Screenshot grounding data
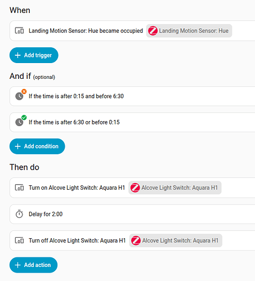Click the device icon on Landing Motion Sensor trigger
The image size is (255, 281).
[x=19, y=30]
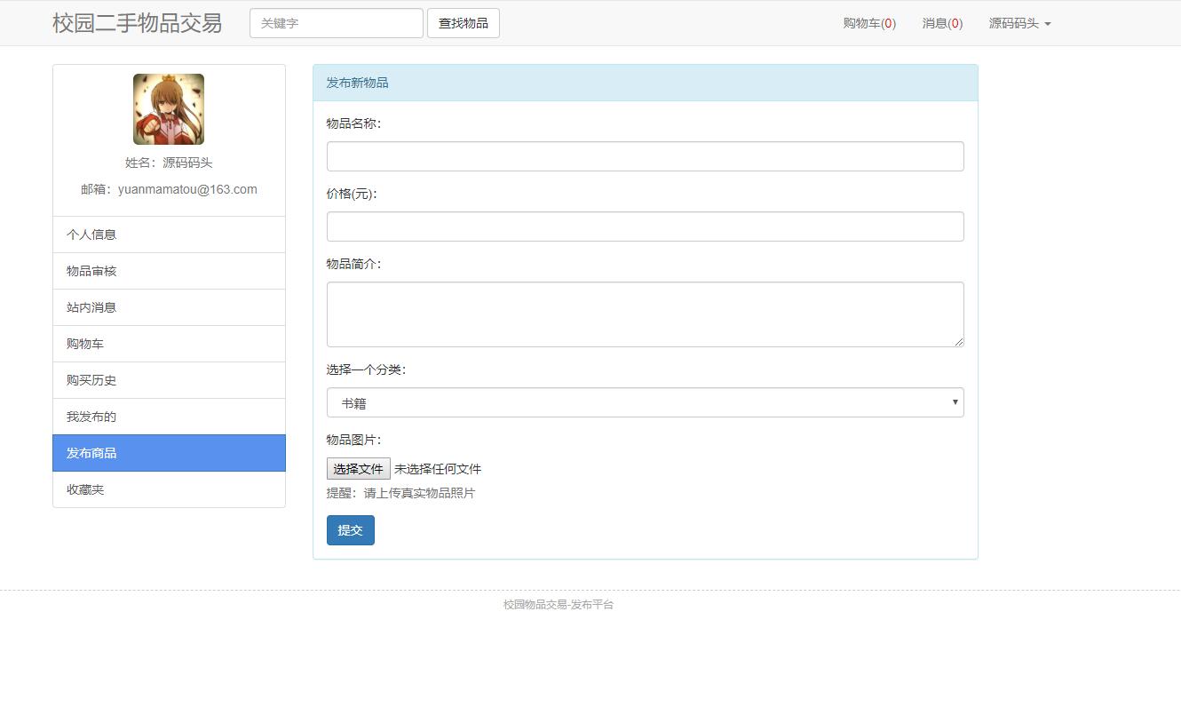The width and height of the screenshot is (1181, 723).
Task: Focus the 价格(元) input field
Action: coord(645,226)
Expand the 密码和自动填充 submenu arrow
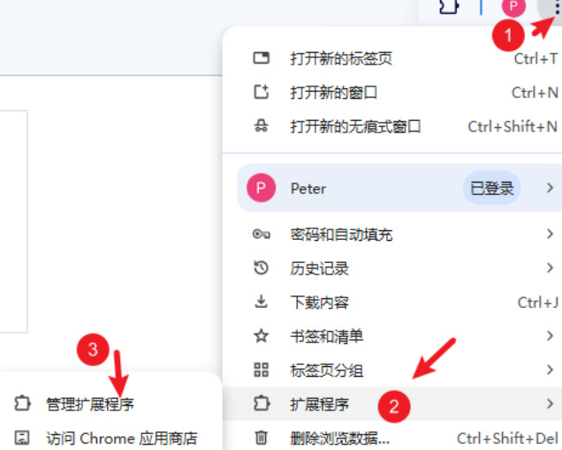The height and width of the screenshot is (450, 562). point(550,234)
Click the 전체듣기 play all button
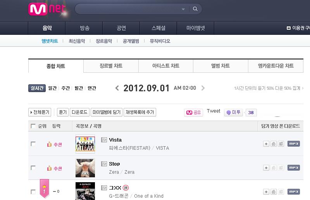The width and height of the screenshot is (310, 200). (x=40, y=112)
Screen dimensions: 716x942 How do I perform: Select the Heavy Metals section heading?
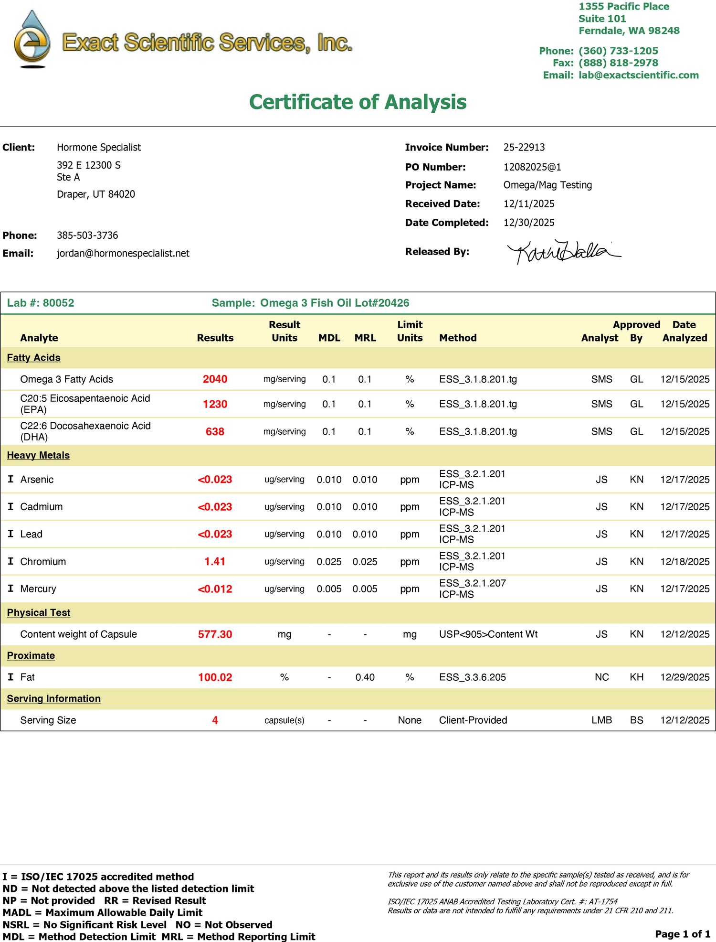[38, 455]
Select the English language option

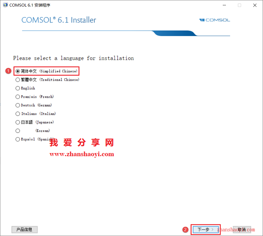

# ASSIGNMENT
With the pictures left out, please output each line from the one containing "Expand the 密码和自动填充 submenu arrow" through the end of the entries, exactly as it is.

# EXERCISE SOLUTION
Expand the 密码和自动填充 submenu arrow
The height and width of the screenshot is (450, 562). point(550,234)
Click the 전체듣기 play all button
The width and height of the screenshot is (310, 200). (x=40, y=112)
Screen dimensions: 716x942 How do I perform: Select the Heavy Metals section heading?
[38, 455]
Select the English language option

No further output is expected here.